Par Ibrahim al-Amin, rédacteur en chef du quotidien libanais Al-Akhbar
Source : Al-Akhbar, 27 septembre 2024
Traduction : lecridespeuples.substack.com
Ceux qui analysent la guerre actuelle se réfèrent souvent aux comportements passés des parties impliquées dans ce conflit. Par exemple, ils tentent de tracer des parallèles entre les événements de Gaza et la situation au Liban, que ce soit en termes d’agression israélienne ou de riposte de la Résistance. Toutefois, cette comparaison ne tient pas compte des différences majeures entre les deux contextes, bien que la mentalité de destruction totale de l’ennemi demeure inchangée.
Où en sommes-nous aujourd’hui ?
Après près d’un an de conflit, Israël a jugé qu’il pouvait ouvrir un nouveau front avec le Liban, estimant que la guerre à Gaza n’exigeait plus l’intégralité de ses forces et de ses ressources militaires. Certains avancent même qu’Israël a simplement décidé de « déplacer le poids » du conflit vers le nord.

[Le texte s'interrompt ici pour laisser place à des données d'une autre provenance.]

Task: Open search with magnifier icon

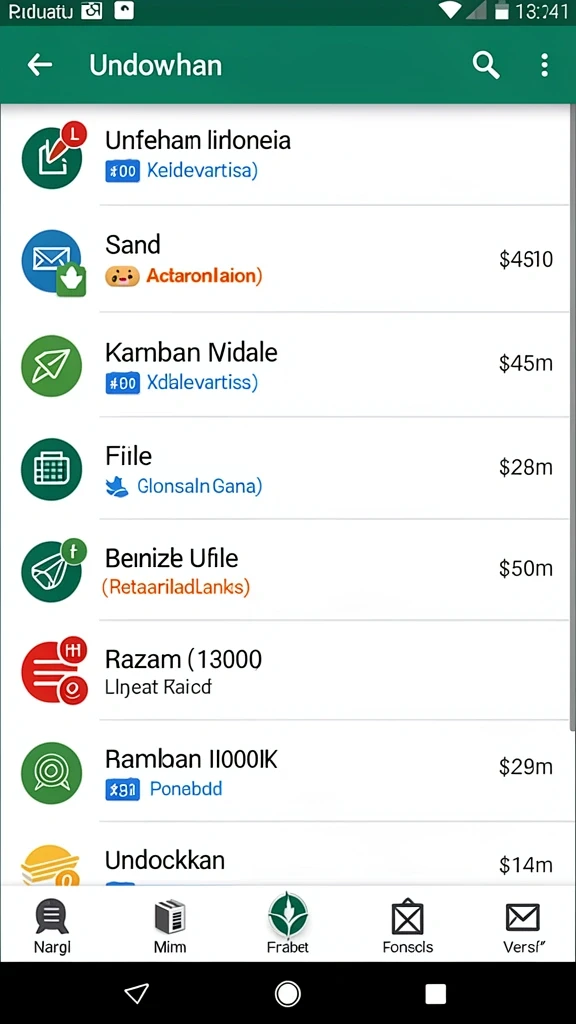Action: click(486, 65)
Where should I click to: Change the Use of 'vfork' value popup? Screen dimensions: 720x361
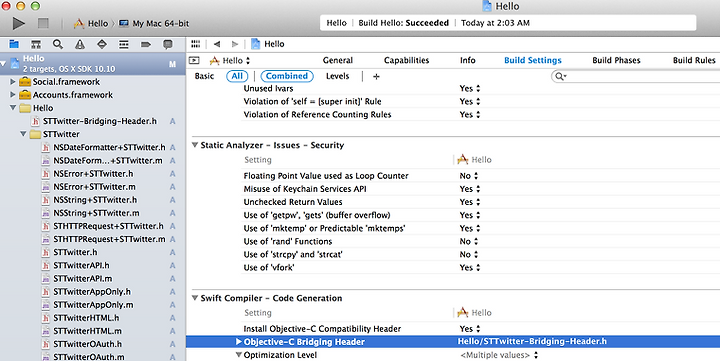[x=470, y=267]
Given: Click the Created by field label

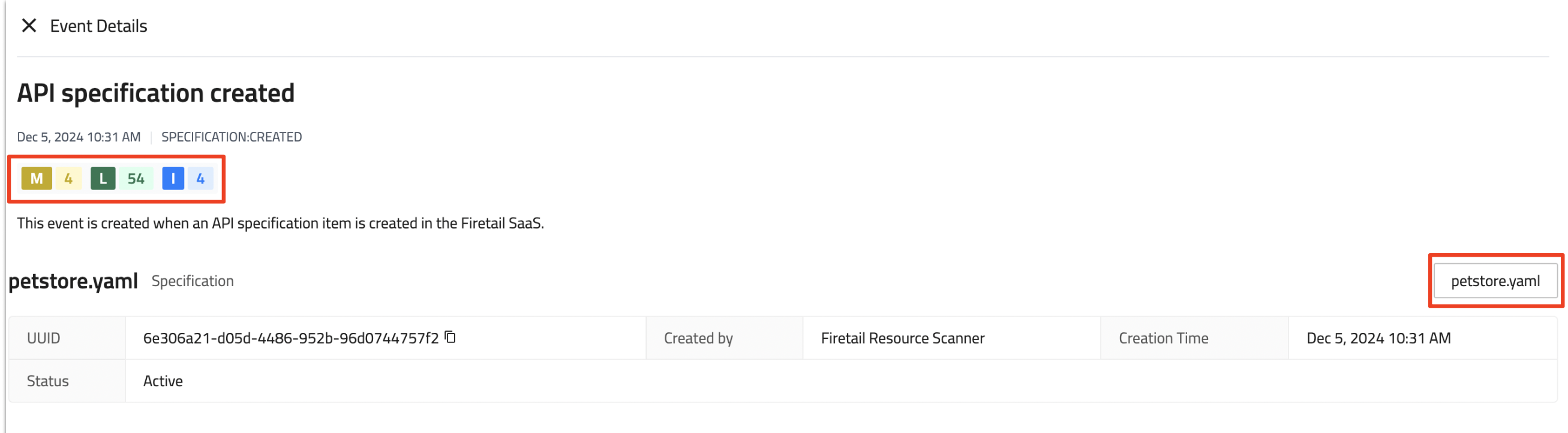Looking at the screenshot, I should click(698, 338).
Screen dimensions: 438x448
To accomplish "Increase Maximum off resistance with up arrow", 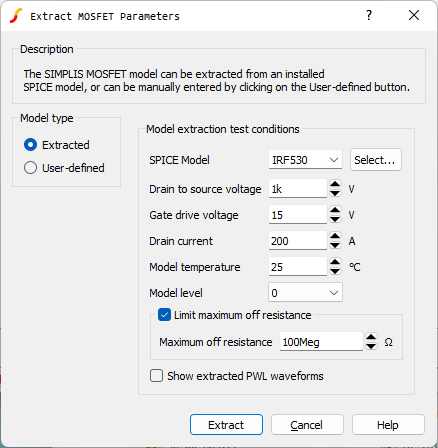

Cependant, ceux qui tiennent ce raisonnement supposent à tort qu’Israël a passé ces derniers mois à élaborer un plan spécifique pour affronter le Hezbollah. Cette lecture des intentions israéliennes est tout à fait fausse, car ce qu’Israël met en œuvre aujourd’hui est en réalité un programme préparé depuis vingt ans, dont certains volets n’ont pas pu être appliqués lors de la guerre de 2006.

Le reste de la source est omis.